## Problem requirements
A verbatim reproduction of the lines below, from the line containing "This screenshot has width=1257, height=952." through the line containing "You are a computer-use agent. 1568x638", both ends included, is the whole required output.

** Opening Records for the exercise block **

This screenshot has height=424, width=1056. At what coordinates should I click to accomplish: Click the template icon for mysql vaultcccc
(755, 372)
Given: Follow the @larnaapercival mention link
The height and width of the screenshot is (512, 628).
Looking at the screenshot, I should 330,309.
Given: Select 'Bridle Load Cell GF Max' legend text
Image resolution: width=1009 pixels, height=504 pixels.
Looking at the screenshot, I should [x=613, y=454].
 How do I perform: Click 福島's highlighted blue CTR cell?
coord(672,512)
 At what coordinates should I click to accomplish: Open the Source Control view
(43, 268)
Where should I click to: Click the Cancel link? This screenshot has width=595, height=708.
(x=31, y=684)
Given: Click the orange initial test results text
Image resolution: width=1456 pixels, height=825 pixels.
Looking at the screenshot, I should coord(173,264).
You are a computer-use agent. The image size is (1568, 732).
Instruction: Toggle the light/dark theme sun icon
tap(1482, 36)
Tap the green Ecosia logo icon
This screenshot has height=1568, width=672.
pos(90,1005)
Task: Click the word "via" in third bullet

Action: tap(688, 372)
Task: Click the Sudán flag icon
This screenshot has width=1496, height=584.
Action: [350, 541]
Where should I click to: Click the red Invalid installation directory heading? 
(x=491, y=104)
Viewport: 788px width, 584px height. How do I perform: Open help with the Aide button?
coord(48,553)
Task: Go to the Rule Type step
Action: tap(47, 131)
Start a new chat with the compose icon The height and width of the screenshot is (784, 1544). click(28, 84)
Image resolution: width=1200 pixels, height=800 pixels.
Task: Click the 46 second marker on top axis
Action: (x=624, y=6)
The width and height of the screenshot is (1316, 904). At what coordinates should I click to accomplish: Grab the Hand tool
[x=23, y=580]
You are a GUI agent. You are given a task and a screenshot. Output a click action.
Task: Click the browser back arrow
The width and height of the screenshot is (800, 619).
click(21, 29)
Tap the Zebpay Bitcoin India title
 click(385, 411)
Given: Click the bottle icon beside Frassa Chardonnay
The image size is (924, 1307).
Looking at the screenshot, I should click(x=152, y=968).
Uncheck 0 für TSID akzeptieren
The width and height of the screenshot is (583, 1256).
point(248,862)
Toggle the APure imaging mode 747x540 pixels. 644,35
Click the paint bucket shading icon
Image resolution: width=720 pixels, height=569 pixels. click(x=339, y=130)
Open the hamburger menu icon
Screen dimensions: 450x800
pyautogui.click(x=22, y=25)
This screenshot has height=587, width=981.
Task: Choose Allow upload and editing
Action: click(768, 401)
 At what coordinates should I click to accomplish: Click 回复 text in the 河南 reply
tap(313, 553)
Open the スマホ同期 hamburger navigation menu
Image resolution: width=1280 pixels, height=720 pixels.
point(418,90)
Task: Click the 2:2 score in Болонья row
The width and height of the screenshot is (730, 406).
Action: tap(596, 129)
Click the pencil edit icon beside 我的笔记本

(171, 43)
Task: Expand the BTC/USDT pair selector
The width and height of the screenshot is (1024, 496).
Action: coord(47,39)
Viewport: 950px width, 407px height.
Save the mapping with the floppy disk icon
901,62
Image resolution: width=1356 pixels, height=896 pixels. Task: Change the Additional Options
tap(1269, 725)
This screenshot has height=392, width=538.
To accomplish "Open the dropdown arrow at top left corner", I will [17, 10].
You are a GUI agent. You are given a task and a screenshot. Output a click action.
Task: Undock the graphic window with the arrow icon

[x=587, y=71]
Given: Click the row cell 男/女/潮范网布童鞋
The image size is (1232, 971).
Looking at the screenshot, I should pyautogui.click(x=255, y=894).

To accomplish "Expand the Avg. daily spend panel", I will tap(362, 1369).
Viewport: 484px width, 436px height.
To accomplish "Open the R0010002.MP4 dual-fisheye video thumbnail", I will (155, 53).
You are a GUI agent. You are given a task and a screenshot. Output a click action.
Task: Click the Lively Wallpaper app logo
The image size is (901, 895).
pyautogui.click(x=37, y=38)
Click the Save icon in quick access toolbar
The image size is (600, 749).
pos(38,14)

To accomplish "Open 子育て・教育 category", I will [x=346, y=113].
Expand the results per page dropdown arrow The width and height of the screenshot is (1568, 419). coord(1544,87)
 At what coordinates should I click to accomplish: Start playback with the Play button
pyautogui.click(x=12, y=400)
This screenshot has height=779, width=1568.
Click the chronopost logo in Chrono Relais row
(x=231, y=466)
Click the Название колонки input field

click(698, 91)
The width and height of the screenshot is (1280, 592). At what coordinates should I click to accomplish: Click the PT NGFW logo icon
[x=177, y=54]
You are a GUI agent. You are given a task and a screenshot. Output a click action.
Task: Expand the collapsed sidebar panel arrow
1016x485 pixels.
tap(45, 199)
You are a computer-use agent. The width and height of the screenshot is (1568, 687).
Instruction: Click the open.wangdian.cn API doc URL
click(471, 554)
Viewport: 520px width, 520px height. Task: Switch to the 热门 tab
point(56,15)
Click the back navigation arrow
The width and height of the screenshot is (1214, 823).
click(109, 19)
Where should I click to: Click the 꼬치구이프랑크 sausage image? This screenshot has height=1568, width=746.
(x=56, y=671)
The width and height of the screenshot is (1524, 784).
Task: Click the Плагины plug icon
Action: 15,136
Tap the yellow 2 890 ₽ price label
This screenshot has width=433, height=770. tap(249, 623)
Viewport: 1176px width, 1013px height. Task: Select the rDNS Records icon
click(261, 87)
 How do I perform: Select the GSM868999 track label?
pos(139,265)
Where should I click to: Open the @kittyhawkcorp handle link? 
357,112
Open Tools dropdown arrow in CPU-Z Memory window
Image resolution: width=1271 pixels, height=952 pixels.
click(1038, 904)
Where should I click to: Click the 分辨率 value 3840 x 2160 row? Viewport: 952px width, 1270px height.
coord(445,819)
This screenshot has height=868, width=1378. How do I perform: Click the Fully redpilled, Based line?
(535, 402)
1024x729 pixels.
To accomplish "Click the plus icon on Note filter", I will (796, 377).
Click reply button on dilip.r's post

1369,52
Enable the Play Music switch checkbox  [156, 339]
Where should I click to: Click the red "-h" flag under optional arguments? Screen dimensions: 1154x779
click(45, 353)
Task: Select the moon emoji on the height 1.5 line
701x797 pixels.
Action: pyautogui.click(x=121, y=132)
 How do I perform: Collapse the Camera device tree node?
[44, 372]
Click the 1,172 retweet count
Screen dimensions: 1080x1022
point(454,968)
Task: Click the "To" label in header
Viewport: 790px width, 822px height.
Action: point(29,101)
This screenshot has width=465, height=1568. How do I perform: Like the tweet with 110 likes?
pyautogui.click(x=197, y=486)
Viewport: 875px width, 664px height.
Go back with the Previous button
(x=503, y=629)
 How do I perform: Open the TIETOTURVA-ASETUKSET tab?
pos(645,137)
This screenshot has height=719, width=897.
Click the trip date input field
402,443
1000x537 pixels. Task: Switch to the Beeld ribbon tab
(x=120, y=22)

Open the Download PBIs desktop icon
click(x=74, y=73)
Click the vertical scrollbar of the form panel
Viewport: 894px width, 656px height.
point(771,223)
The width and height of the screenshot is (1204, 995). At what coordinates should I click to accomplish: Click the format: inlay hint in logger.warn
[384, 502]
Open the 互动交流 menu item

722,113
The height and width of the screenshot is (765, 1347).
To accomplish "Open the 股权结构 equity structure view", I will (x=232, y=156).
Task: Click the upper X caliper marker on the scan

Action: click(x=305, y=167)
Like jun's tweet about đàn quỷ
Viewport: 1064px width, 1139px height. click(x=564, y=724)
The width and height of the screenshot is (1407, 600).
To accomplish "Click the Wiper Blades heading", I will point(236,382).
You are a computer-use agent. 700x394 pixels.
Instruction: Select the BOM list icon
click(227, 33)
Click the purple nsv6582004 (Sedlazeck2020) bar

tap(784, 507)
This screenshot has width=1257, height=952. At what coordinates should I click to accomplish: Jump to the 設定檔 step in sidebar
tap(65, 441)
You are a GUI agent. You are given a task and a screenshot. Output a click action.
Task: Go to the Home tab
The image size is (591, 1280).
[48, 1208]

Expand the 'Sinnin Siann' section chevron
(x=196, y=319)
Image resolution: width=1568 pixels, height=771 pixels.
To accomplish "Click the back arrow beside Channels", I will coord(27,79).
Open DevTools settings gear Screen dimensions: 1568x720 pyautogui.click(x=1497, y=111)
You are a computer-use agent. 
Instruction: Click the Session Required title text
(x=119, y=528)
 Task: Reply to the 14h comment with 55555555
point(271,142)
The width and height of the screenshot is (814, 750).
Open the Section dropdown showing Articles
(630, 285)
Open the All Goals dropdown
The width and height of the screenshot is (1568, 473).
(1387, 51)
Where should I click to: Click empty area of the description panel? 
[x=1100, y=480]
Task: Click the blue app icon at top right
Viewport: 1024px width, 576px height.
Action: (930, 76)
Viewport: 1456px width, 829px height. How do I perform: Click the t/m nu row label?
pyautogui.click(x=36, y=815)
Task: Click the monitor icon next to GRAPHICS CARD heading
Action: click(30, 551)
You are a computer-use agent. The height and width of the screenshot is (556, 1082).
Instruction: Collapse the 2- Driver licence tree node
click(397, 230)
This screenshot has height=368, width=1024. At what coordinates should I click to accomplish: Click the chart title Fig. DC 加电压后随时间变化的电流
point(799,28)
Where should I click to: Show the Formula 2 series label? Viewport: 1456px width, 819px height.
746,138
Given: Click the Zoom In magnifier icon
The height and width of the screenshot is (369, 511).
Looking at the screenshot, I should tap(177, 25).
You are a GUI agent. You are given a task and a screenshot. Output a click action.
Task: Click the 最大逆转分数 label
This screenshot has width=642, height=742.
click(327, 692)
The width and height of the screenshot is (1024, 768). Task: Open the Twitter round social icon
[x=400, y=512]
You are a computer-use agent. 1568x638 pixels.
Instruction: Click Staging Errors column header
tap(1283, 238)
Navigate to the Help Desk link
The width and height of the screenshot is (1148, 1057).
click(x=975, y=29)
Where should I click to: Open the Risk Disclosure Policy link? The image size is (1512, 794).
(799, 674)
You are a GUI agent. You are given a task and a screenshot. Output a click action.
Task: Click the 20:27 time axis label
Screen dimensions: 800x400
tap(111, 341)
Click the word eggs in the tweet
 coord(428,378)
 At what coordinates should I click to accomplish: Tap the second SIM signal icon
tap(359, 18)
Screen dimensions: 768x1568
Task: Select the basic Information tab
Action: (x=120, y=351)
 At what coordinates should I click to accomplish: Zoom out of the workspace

** Closing Records for the exercise block **

## Your solution
This screenshot has width=1257, height=952. At what coordinates should I click to accomplish: Jump to the 設定檔 step in sidebar
tap(65, 441)
You are a GUI agent. You are given a task and a screenshot. Output a click action.
Task: Go to the Home tab
The image size is (591, 1280).
[48, 1208]

Expand the 'Sinnin Siann' section chevron
(x=196, y=319)
Image resolution: width=1568 pixels, height=771 pixels.
To accomplish "Click the back arrow beside Channels", I will coord(27,79).
Open DevTools settings gear Screen dimensions: 1568x720 pyautogui.click(x=1497, y=111)
You are a computer-use agent. 
Instruction: Click the Session Required title text
(x=119, y=528)
 Task: Reply to the 14h comment with 55555555
point(271,142)
The width and height of the screenshot is (814, 750).
Open the Section dropdown showing Articles
(630, 285)
Open the All Goals dropdown
The width and height of the screenshot is (1568, 473).
(1387, 51)
Where should I click to: Click empty area of the description panel? 
[x=1100, y=480]
Task: Click the blue app icon at top right
Viewport: 1024px width, 576px height.
Action: (930, 76)
Viewport: 1456px width, 829px height. How do I perform: Click the t/m nu row label?
pyautogui.click(x=36, y=815)
Task: Click the monitor icon next to GRAPHICS CARD heading
Action: click(30, 551)
You are a computer-use agent. The height and width of the screenshot is (556, 1082).
Instruction: Collapse the 2- Driver licence tree node
click(397, 230)
This screenshot has height=368, width=1024. At what coordinates should I click to accomplish: Click the chart title Fig. DC 加电压后随时间变化的电流
point(799,28)
Where should I click to: Show the Formula 2 series label? Viewport: 1456px width, 819px height.
746,138
Given: Click the Zoom In magnifier icon
The height and width of the screenshot is (369, 511).
Looking at the screenshot, I should tap(177, 25).
You are a GUI agent. You are given a task and a screenshot. Output a click action.
Task: Click the 最大逆转分数 label
This screenshot has width=642, height=742.
click(327, 692)
The width and height of the screenshot is (1024, 768). Task: Open the Twitter round social icon
[x=400, y=512]
You are a computer-use agent. 1568x638 pixels.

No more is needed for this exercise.